A Dangerous Night
Sleeping too close to enemy lines had proven dangerous to a fellow American officer recently. While surveying before the Battle of Long Island in 1776, Charles Lee, a brilliant officer and tactician, was captured in a house in Basking Ridge, New Jersey, quite near enemy lines.
According to some historical accounts, Washington, Greene, and Lafayette dined at Elk Tavern, which would become Howe's headquarters the following night. After dinner they proceeded back toward Wilmington. They were forced by a thunder storm to seek shelter. They stopped at a farmhouse near Cooch's Bridge where they spent the night. The farmhouse was within miles of the enemy.
They did not reveal their identity to the owners of the farmhouse. They slept on a hard, downstairs floor.
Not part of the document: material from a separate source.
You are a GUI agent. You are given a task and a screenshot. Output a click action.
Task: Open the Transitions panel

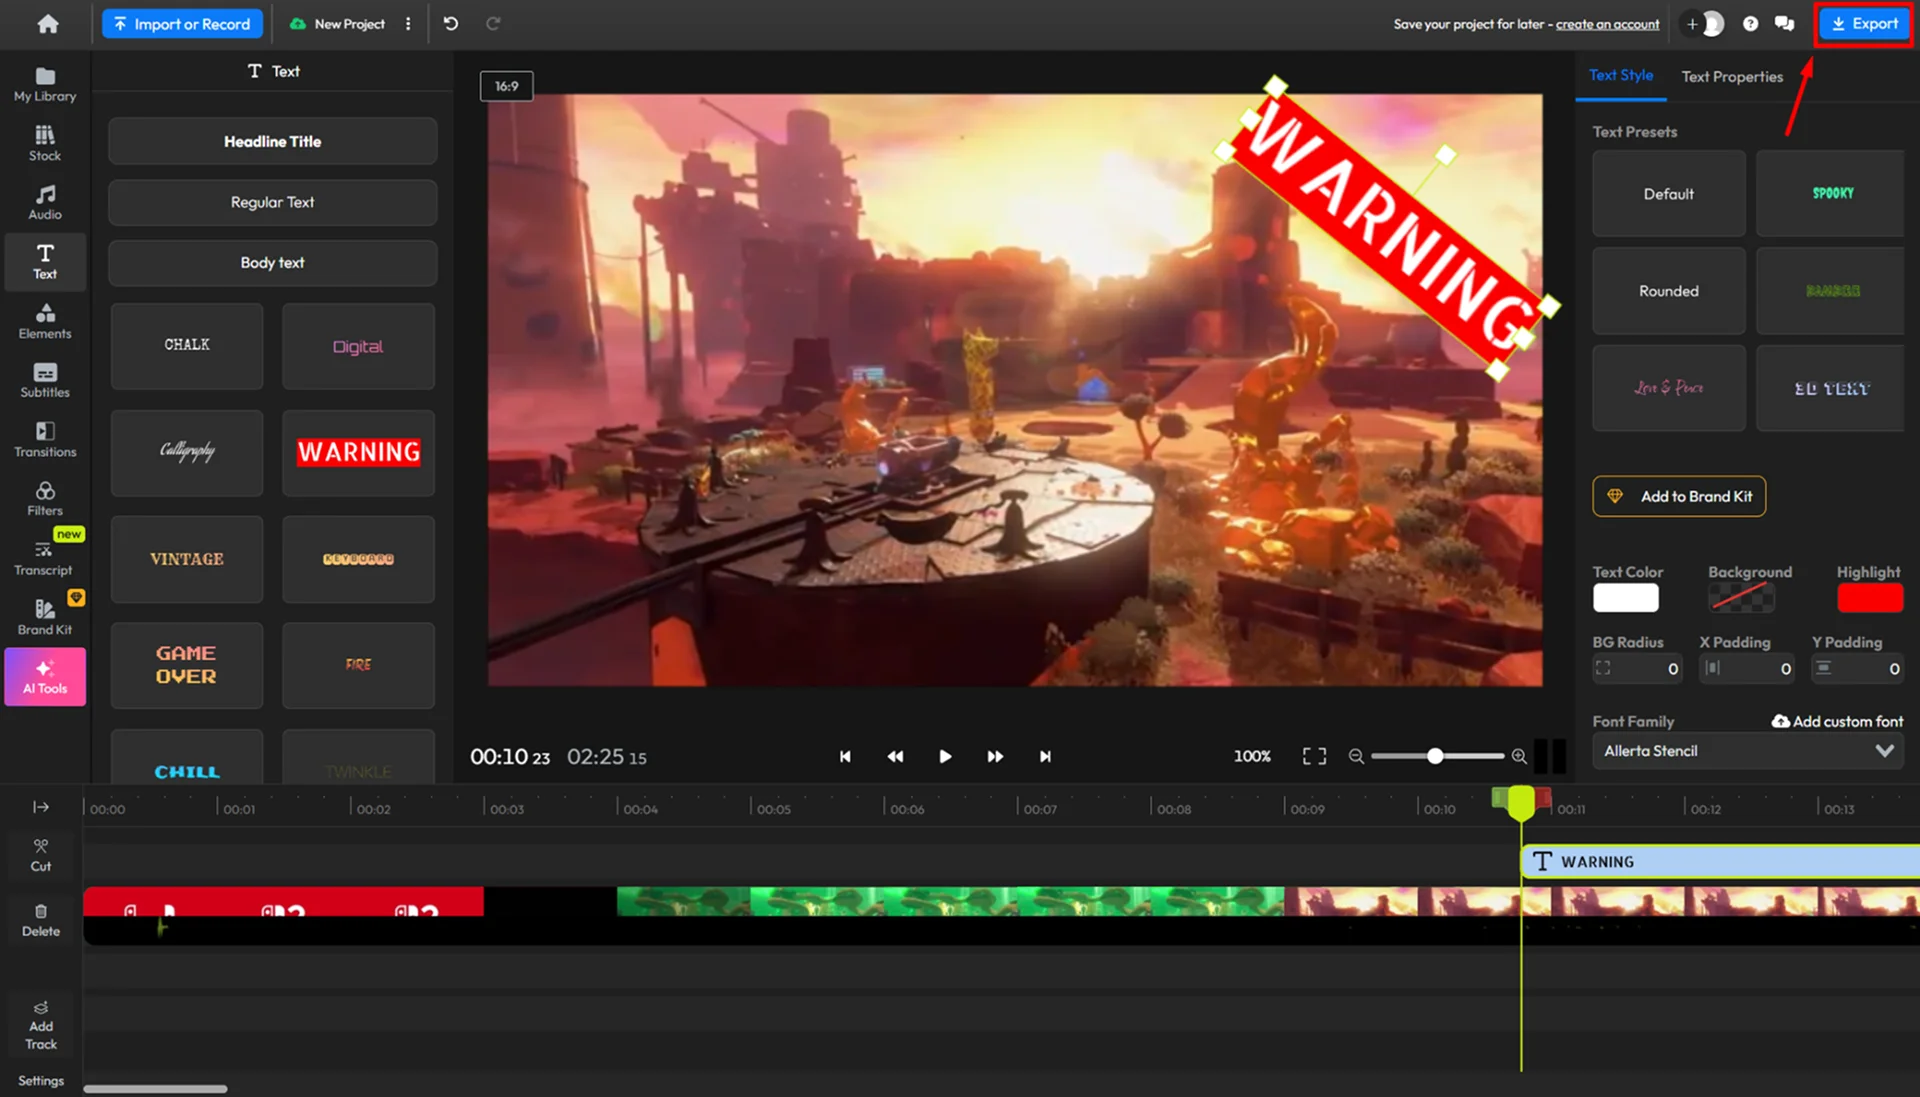point(45,438)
Years later, recalling the words of his father, Nathaniel Greene's son wrote:
"It [the 27th] was a gloomy evening, with a black storm without and the crowded little room within, clothes drenched with rain, and uppermost in every mind but Washington's the fear that some partisan of the enemy might secretly bring him down upon them as he had been brought down upon [Charles] Lee not a twelvemonth before ... But the night passed away without alarm, though sleepless for Greene, and at daybreak they were all in the saddle again, glad to feel their horses under them and see an open road before them; and then, as he set spurs to his steed, Washington frankly avowed that he had made a lucky escape and done an imprudent thing."